_Work order_. The answer must consist of every line from the data that holds "screenshot".

_Dataset excerpts_.

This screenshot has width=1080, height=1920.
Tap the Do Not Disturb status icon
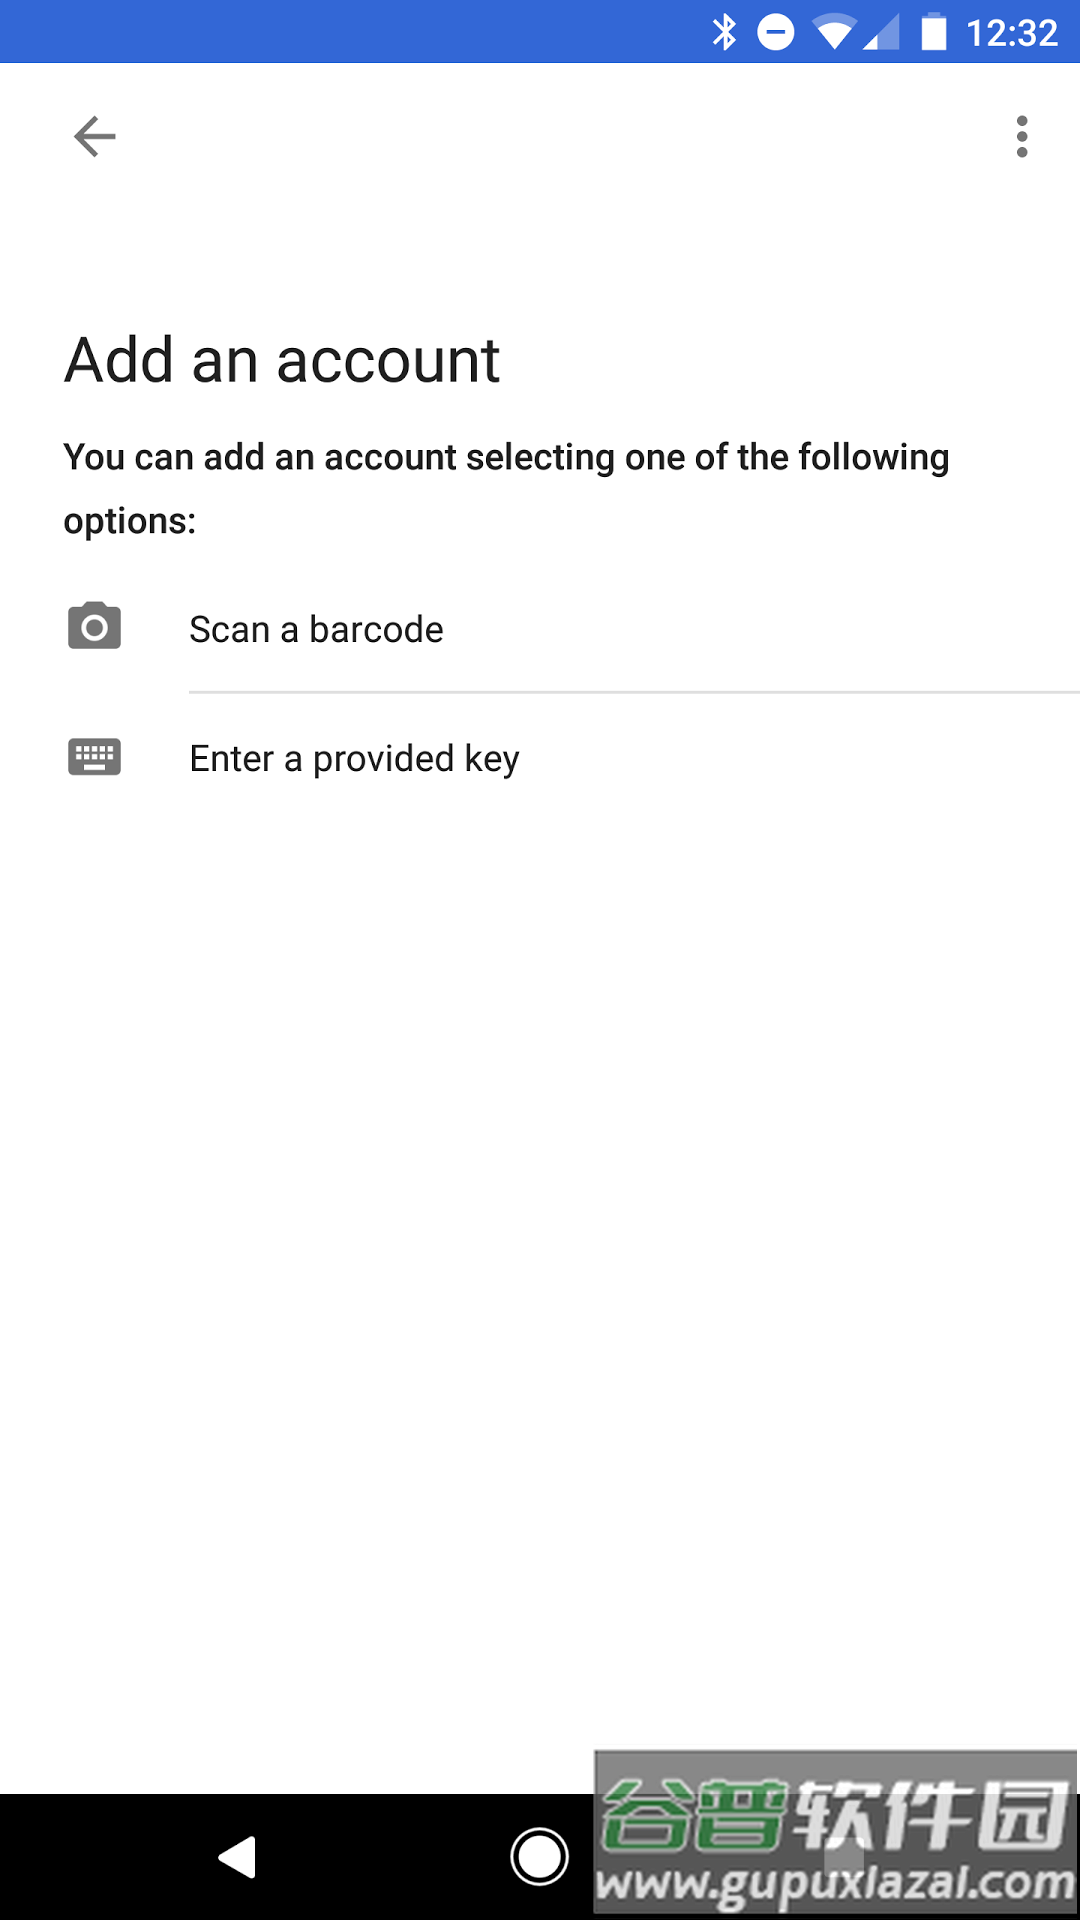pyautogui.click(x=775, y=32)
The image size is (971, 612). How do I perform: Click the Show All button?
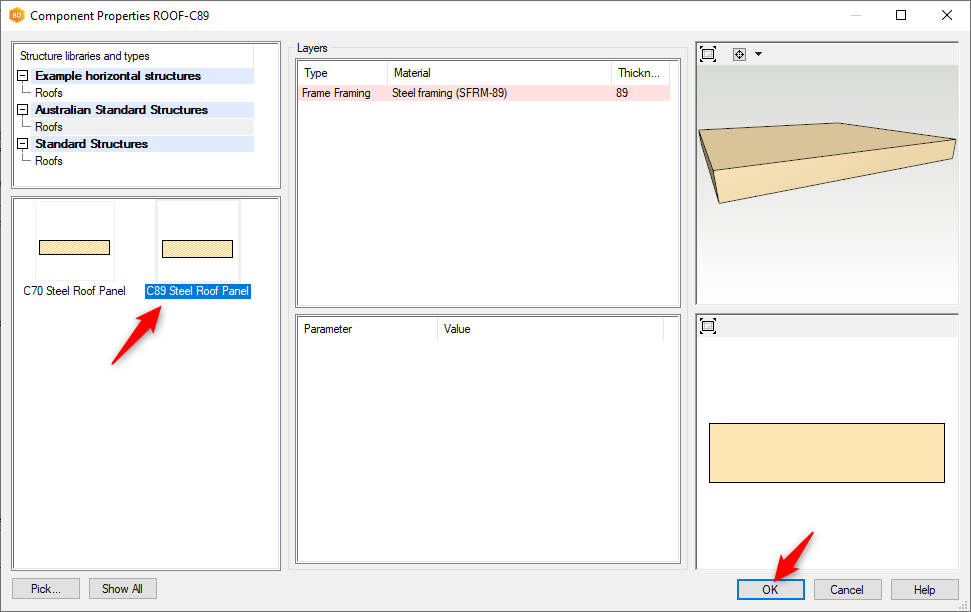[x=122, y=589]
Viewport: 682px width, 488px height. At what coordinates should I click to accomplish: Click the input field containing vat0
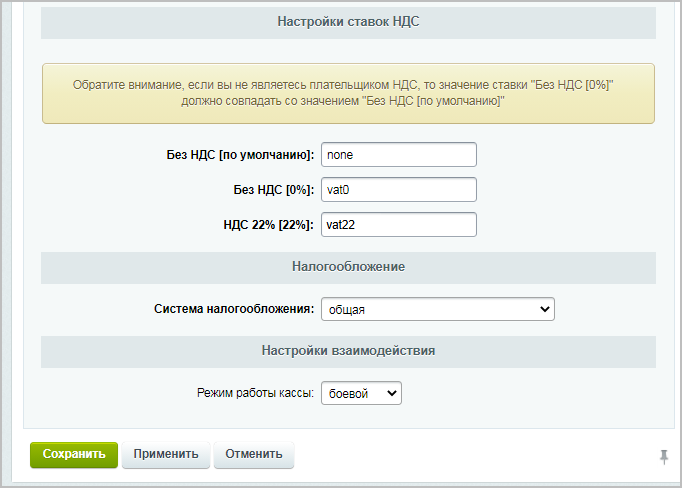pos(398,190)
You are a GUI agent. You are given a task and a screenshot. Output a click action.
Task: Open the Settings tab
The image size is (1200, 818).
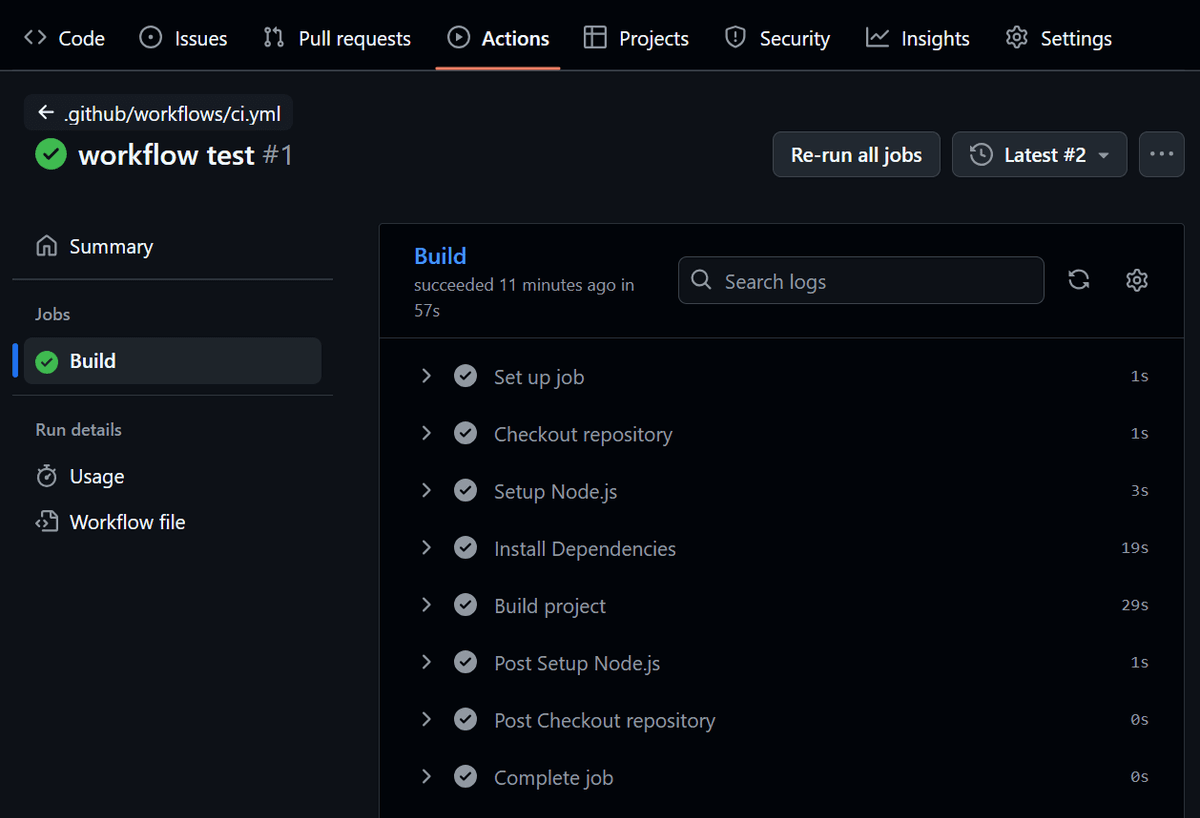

_Result for this exercise_.
This screenshot has width=1080, height=1920.
You are a GUI agent. You are given a task and a screenshot. Output a click action.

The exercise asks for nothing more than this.